Publication: Mining Weekly
Source: www.miningweekly.com
Journalist: Idéle Esterhuizen

The Wafi-Golpu gold/copper project, in Papua New Guinea (PNG), would contribute to Harmony Gold’s aim of halving cash costs by 2023.

CEO Graham Briggs said on Wednesday copper was expected to account for as much as 70% of the revenue of the mine and with the inclusion of copper byproduct credits, cash costs would come down significantly.

“The effect of bringing in copper would be significant and it should be accounted for as a credit cash cost,” he added.

Wafi-Golpu, which Harmony jointly owns with Newcrest Mining of Australia, would contribute to the miner’s target of producing 1.9-million ounces a year of gold in the longer term.

Briggs stated that the copper aspect of the mine would not impact on the company’s reputation as a pure gold player, as gold/copper porphyry deposits were becoming increasingly common within the gold mining sector.

Increasing copper production and prices also assisted gold producers in lowering their cash costs.

“Most of the new big deposits in gold mining are copper/gold porphyry deposits; a lot of the international players produce about 20% of their revenue from copper.
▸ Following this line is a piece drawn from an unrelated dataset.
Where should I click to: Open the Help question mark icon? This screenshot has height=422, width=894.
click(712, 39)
Pure greenstone mines in West Africa and South Africa are less appealing nowadays because they do not house the biggest deposits,” Briggs said.
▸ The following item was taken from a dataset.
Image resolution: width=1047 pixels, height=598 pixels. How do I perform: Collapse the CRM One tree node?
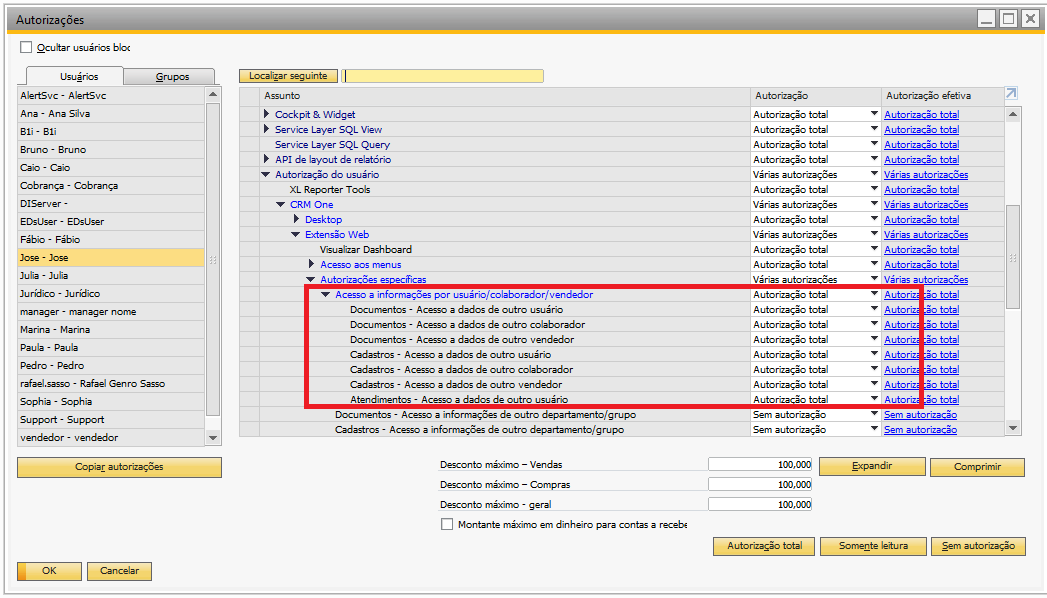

Meanwhile, Harmony reported that the construction and upgrade of a road to the Wafi-Golpu site was progressing well. Capital was approved for a 500-man construction camp closer to the portal in preparation for underground work to gain access to the orebody.
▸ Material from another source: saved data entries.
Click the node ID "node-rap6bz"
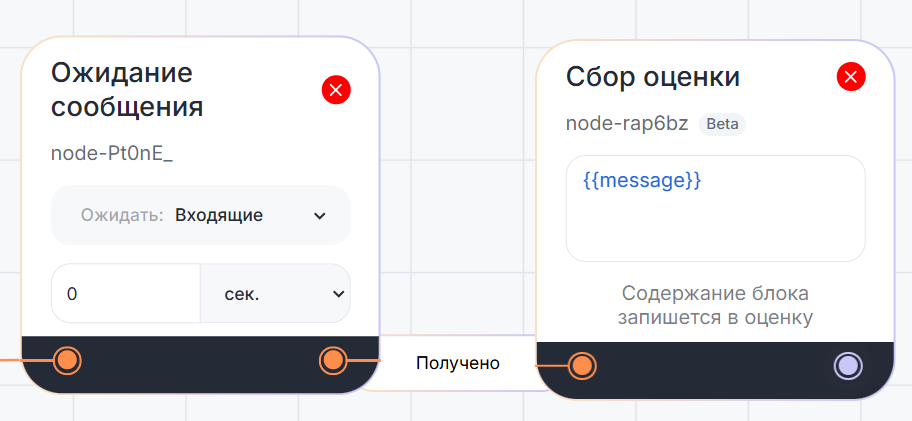Image resolution: width=912 pixels, height=421 pixels. point(627,125)
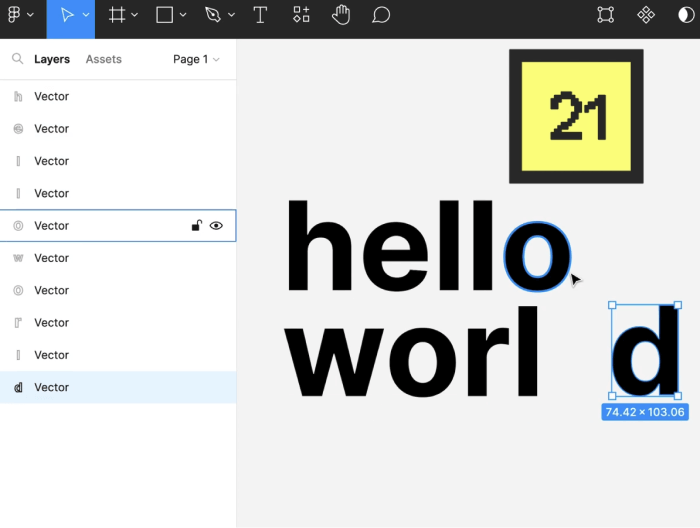Switch to the Assets tab

click(103, 59)
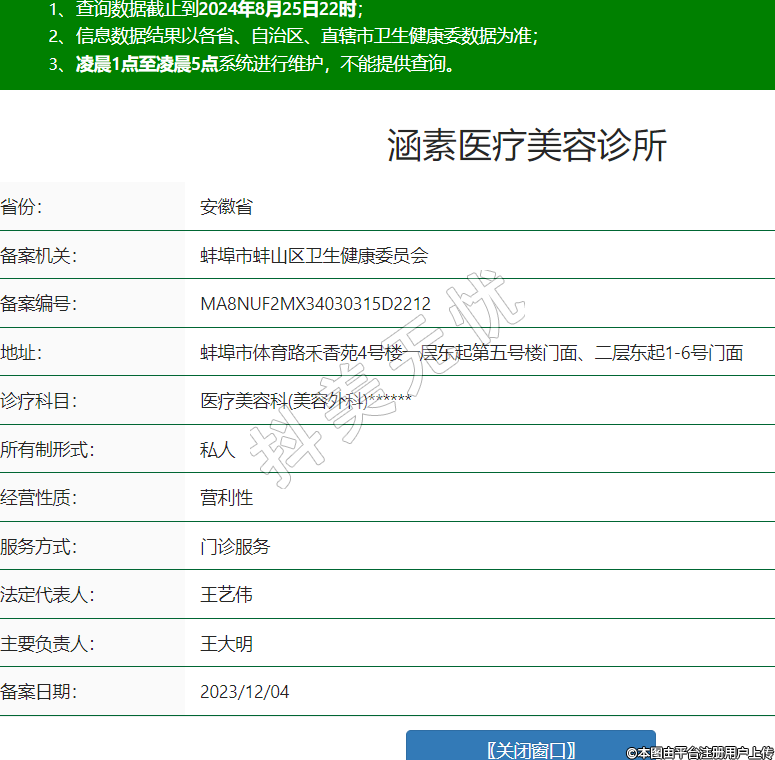
Task: Click the province value 安徽省
Action: tap(226, 207)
The mining house said the prefeasibility study (PFS) was on track and most of its work would be completed by the end of June, the outcomes would be shared with investors during the September quarter.

Meanwhile, drilling at Wafi-Golpu continued to confirm the continuity of the high-grade mineralisation of the resource. Eight drilling rigs were operating by the end of the quarter, two of which were engaged on geotechnical assessment for the proposed decline and mine infrastructure locations and six  on further definition of the Golpu orebody.

Briggs noted the orebody was found to be closed off to the north and shifted in a north-west direction, with the system remained open at depth towards the east and west.

“More drilling is needed, but it is not hampering our PFS. It is still a significant deposit, with Golpu alone accounting for some 850-million tons of ore. We are likely to convert a fair amount of the orebody into reserve,” he stated.

The search for new discoveries hadcommenced, with two drill rigs operating in the highly prospective Wafi Transfer zone, while drill testing of the Kesiago and the newly identified Zimake deposits was under way.

“We are confident that we will find something in the other deposits, there are enough anomalies in terms of geochemistry and magnetics. Streaming sampling has also showed fertile ground,” Briggs indicated.

In PNG, the Mount Hagen project was yet to yield anything economic; however, certain indications lead to optimism and the reassessment of its guidance.

At the recently granted Tari deposit, also in PNG, the planning for a magnetic survey was currently under way.